--- Text passage ---
CBB Review – My Battle Against Hitler

CBB Review – My Battle Against Hitler 2014-11-14T07:57:36-05:00

my_battle_against_hitlerThere have been a large number of books written on World War II. All of them cover a myriad of topics relating to the war. The more interesting ones are written by those with first hand experiences in the war. Thanks to Image Books we now have available a memoir written by one of the most intellectual minds of that era. My Battle Against Hitler: Faith, Truth, and Defiance in the Shadow of the Third Reich is the memoir of Dietrich Von Hildebrand. It is a fascinating look into a Catholic thinker who made it his mission to combat Nazism and Hitler through the use of intellect rather than firepower.

The book comes as a result of the urging of his wife Alice Von Hildebrand. Being his second wife and some 30 years his junior Alice felt she had missed out on some pivotal events is Dietrich’s life. She requested he record these events in a memoir. Out of love for Alice he did, producing some 5000 pages of text. These texts were used as the basis for the book which spans the years from 1921 through 1938.

You quickly learn that von Hildebrand opposed National Socialism (which ultimately morphed into Nazism) from a very early stage. Hitler had not even taken a leading role on the national stage before Dietrich began vocalizing concern over the rising support of National Socialism in Germany. In one chapter he states “As bloody as National Socialism would become, most did not see it the way I did.” Ultimately this lead to a very dangerous period for Dietrich when Hitler finally did take control of Germany. Effectively Dietrich von Hildebrand became enemy number one and was left with no choice but to flee his beloved Germany in 1933, move across Europe and eventually end up in New York City in 1940.
--- Material supplied ---
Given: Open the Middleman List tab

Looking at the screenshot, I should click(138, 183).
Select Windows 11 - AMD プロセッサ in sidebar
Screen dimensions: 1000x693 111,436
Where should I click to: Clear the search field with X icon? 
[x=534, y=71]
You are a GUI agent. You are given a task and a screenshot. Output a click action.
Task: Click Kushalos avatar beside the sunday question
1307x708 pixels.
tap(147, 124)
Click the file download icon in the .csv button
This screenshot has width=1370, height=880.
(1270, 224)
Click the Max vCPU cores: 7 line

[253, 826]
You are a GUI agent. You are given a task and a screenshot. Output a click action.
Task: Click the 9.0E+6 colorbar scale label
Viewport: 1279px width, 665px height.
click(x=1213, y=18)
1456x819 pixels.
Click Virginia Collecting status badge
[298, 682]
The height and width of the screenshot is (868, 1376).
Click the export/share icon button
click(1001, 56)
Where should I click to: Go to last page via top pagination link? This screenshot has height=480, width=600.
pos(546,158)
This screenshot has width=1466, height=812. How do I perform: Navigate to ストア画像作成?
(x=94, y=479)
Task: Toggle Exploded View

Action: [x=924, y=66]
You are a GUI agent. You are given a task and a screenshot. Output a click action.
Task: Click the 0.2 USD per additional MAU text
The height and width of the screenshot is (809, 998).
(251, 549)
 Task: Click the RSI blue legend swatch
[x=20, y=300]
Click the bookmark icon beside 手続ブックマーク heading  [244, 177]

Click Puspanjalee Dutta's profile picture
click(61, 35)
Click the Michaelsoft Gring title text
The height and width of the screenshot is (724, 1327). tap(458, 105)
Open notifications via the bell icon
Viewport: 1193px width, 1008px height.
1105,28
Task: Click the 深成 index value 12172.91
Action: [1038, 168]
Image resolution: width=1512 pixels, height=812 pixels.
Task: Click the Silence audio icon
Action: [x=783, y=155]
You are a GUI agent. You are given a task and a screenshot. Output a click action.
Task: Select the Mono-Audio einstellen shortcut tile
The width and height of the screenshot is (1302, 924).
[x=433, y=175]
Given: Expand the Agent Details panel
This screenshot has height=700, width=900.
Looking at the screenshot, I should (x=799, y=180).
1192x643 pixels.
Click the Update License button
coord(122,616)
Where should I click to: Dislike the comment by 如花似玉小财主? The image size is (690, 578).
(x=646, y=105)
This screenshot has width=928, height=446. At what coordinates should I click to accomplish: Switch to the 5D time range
---
== Tasks to carry out ==
(A) Answer these questions using the review of My Battle Against Hitler:
(i) Who urged Dietrich Von Hildebrand to write down these events in a memoir?
(ii) About how many pages of text did he produce?
(iii) In what year did he end up in New York City?
(B) Resume the review of My Battle Against Hitler, picking up after its final sentence.

== Solved tasks ==
(A)
(i) His wife, Alice Von Hildebrand.
(ii) Some 5000 pages.
(iii) 1940.

(B)
john Henry Crosby served as the editor and translator of this book. In 2004, he helped found the Dietrich von Hildebrand Legacy Project. The task of selecting what to include in the book had to have been an incredible undertaking. He certainly achieved the task at hand. As you read this memoir, and as each year passes in the book, you feel as if you are eyewitness to history as the world is turned upside down during World War II.

The second part of the book contains a selection of writings from the journal he founded while in Vienna, Austria. Upon fleeing Germany this is where von Hildebrand “took up shop” so to speak. He produced this journal and wrote so profusely against the Third Reich despite being blacklisted and targeted for assassination by the Nazis. John Crosby makes an interesting point in the introduction to this section which bears quoting here.

We have heard in the memoirs the story of how he launched the journal with the help of the Austrian chancellor Engelbert Dollfuss. It is one thing to hear von Hildebrand recalling in his memoirs a quarter of a century later the tumultuous years in Vienna, but is something else to hear him speaking in those years, in the midst of the tumult.”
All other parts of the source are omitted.